Today, in the third year of the pandemic, the mixed picture is easy to understand: re-infections are increasing and a significant proportion of those infected are experiencing long-lasting COVID-19 symptoms.
However, the risk of death has decreased for many people.
“Because we’re now at a time when everyone’s immune system has seen a virus or a vaccine two or three times,” said Dr. David Dowdy, an infectious disease epidemiologist at the Johns Hopkins Bloomberg School of Public Health. “Over time, the body learns not to overreact when it sees this virus.”

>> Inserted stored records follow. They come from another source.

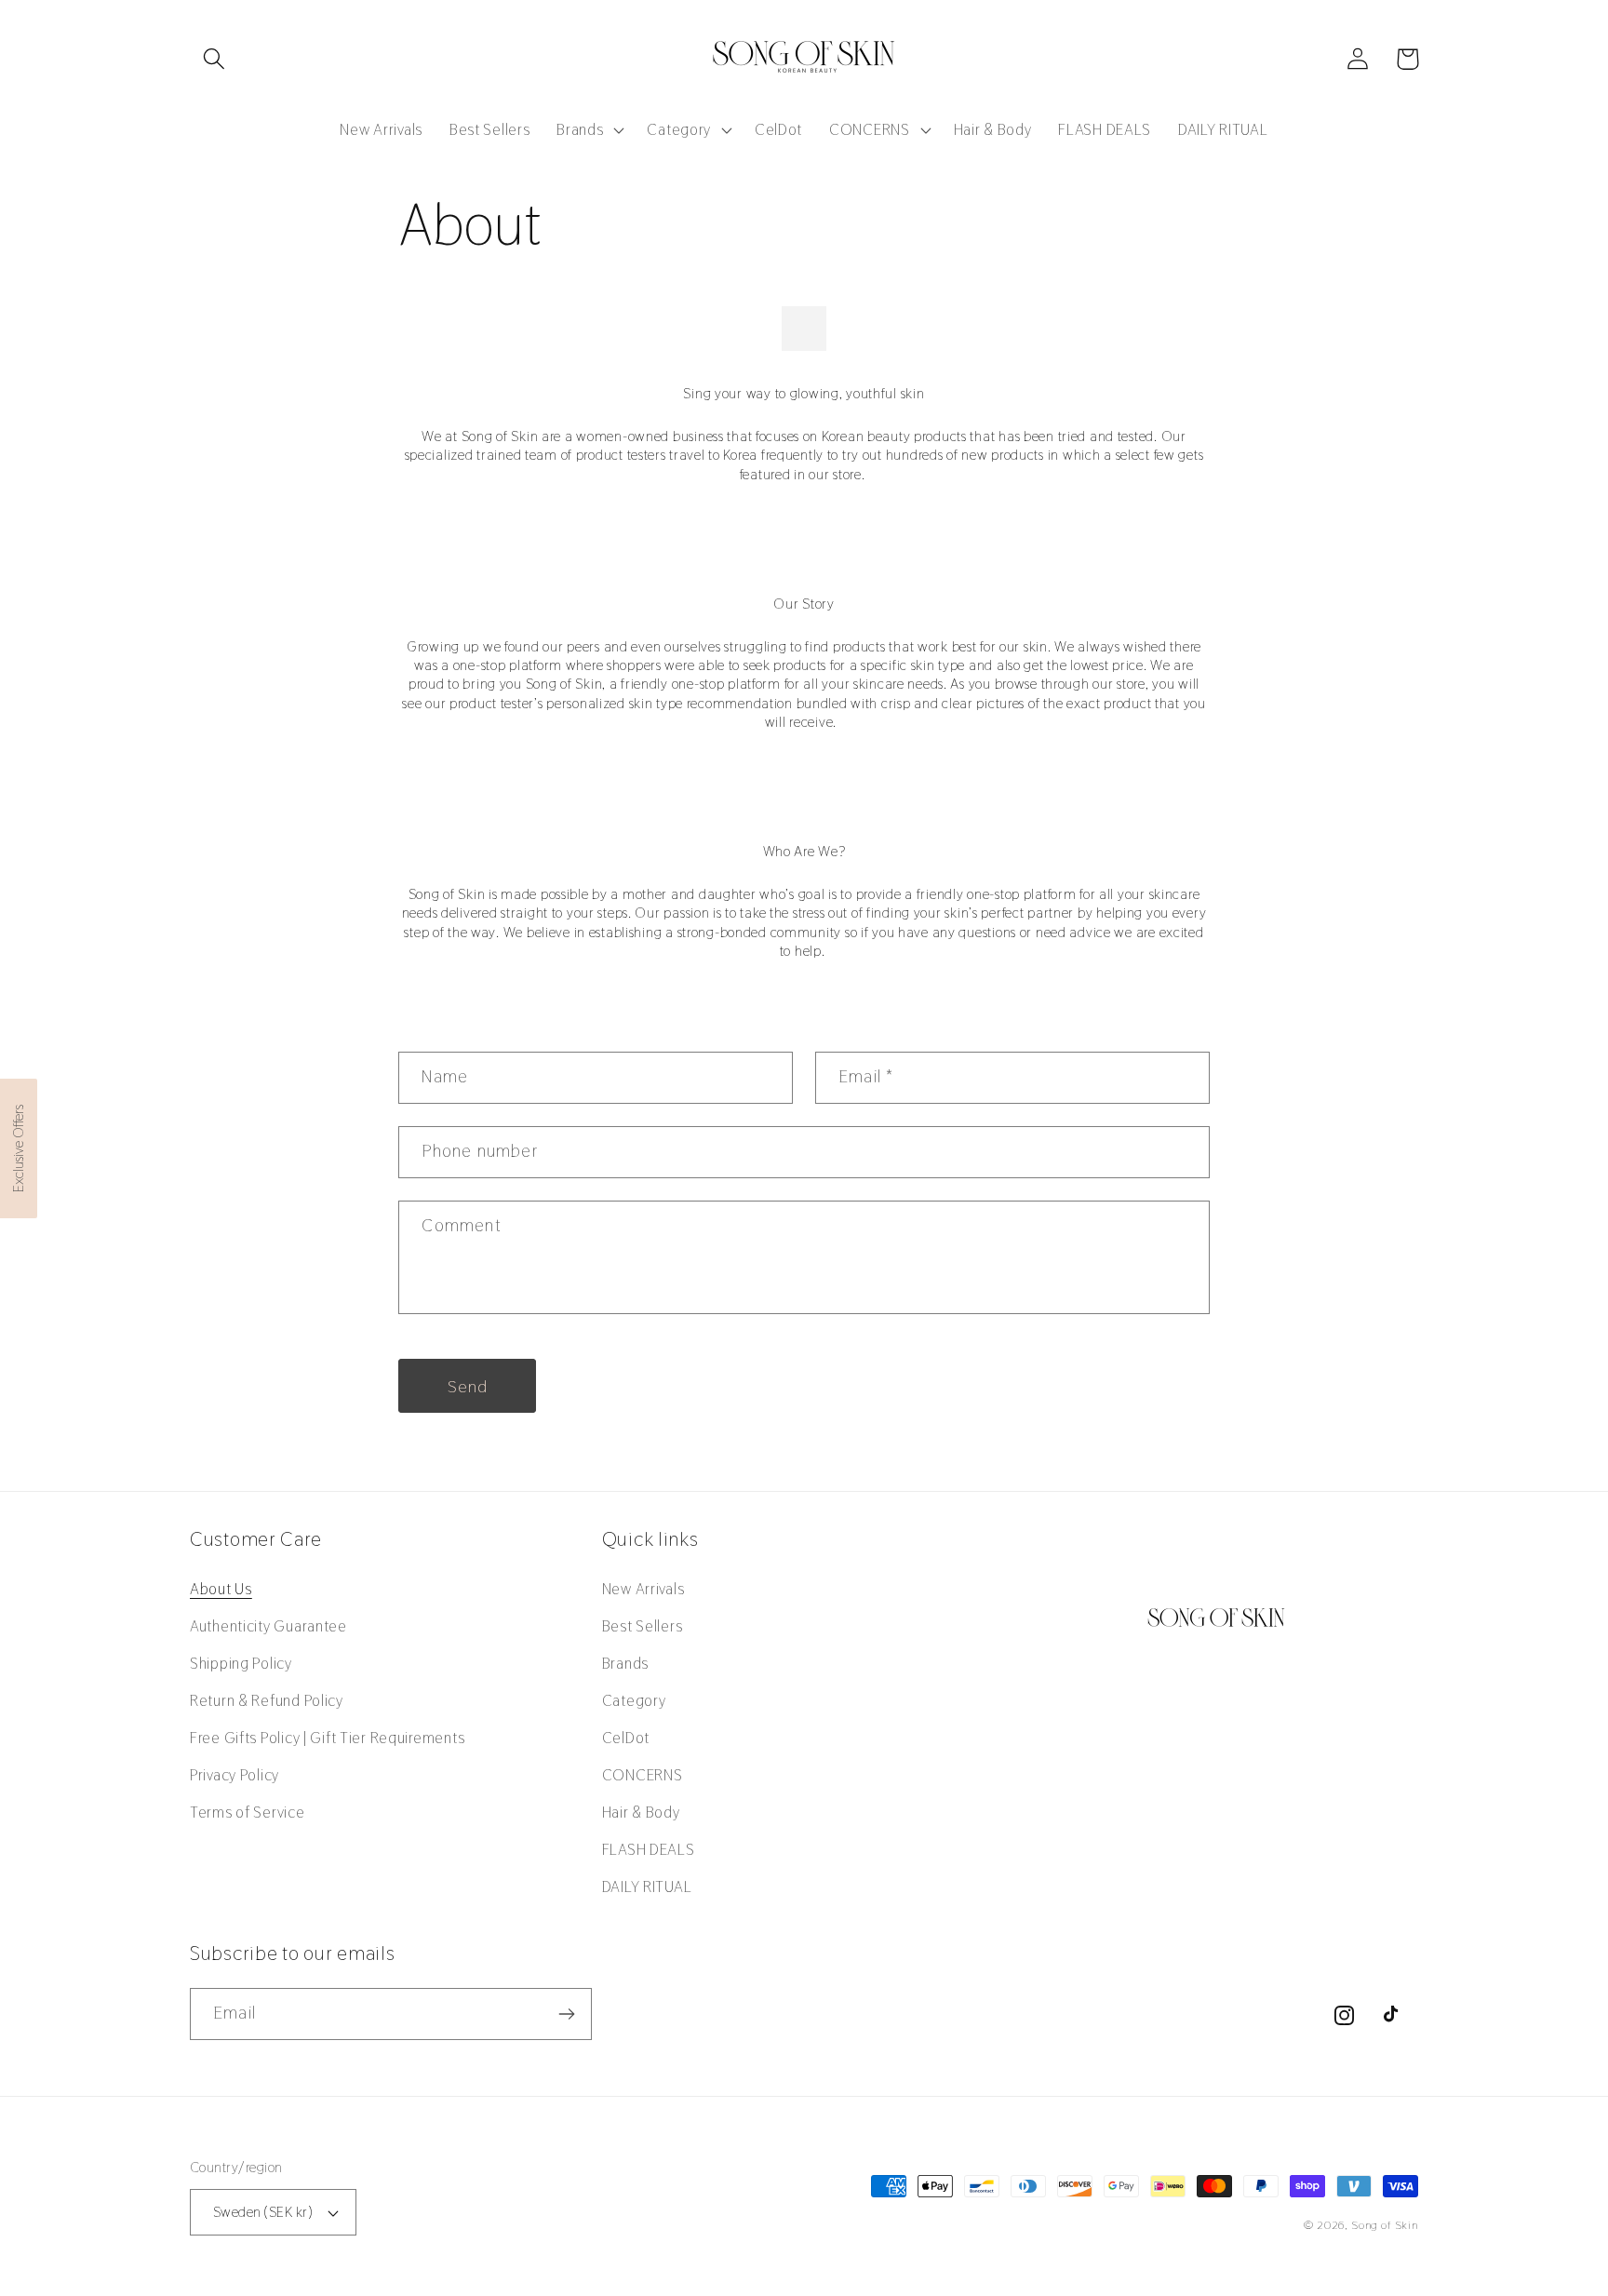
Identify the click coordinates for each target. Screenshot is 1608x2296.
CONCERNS (642, 1775)
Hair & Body (641, 1812)
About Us (221, 1588)
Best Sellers (642, 1626)
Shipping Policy (241, 1663)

“What we’re seeing is that people are getting less sick on average,” Dowdy said.
According to one influential model, 8 out of 10 people in the US have been infected at least once.
The death rate for COVID-19 was a moving target, but recently fell below the flu season average, according to data analyzed by Arizona State University health researcher Mara Aspinall.
At first, some people said the coronavirus was less deadly than the flu, “and for a long time that wasn’t true,” Aspinall said. At that time, people had no immunity. The treatment was experimental. Vaccines were not. there is.
Now, Aspinall says, built-in immunity has reduced the death rate to that of a typical flu season. Over the past decade, influenza-related mortality has ranged from 5% to 13% of hospitalizations.
Big differences separate flu from COVID-19: The behavior of the coronavirus continues to puzzle health experts, and it’s unclear whether it will evolve into a flu-like seasonal pattern.
Last summer — when vaccinations first became widely available in the U.S. — the delta surged, followed last February by the arrival of omicrons, which killed 2,600 Americans a day.
Experts believe that a new variant capable of escaping the established immunity of the population may appear. And the fast-spreading omicron subtypes BA.4 and BA.5 may also contribute to variation in mortality.
“We thought we would understand it before these new subvariants appeared,” said Dr. Peter Hotes, an infectious disease specialist at Baylor College of Medicine in Texas.
According to him, it is reasonable to think that a new version will come out and hit people by the end of this summer.
“Then another late fall-winter wave,” Hotes said.
Deaths are likely to increase in many states in the coming weeks, but deaths in the U.S. overall are likely to decline slightly, said Nicholas Reich, who compiles coronavirus forecasts for the Centers for Disease Control and Prevention’s Center for COVID-19 Predictions. and prevention.
“We’ve seen about 5,000 new admissions every day, up from just over 1,000 in early April. But during that same period, there was only a slight increase in deaths from COVID,” said Reich, a professor of biostatistics at the University of Massachusetts Amherst.
The risk of dying from COVID-19 in unvaccinated people is at least six times higher than in people with the first series, the CDC estimated, based on data available as of April.
Be aware of your vulnerability and those around you this summer, especially in large gatherings where the virus is spreading so quickly, Dowdy said.
“There are still people at risk,” he said.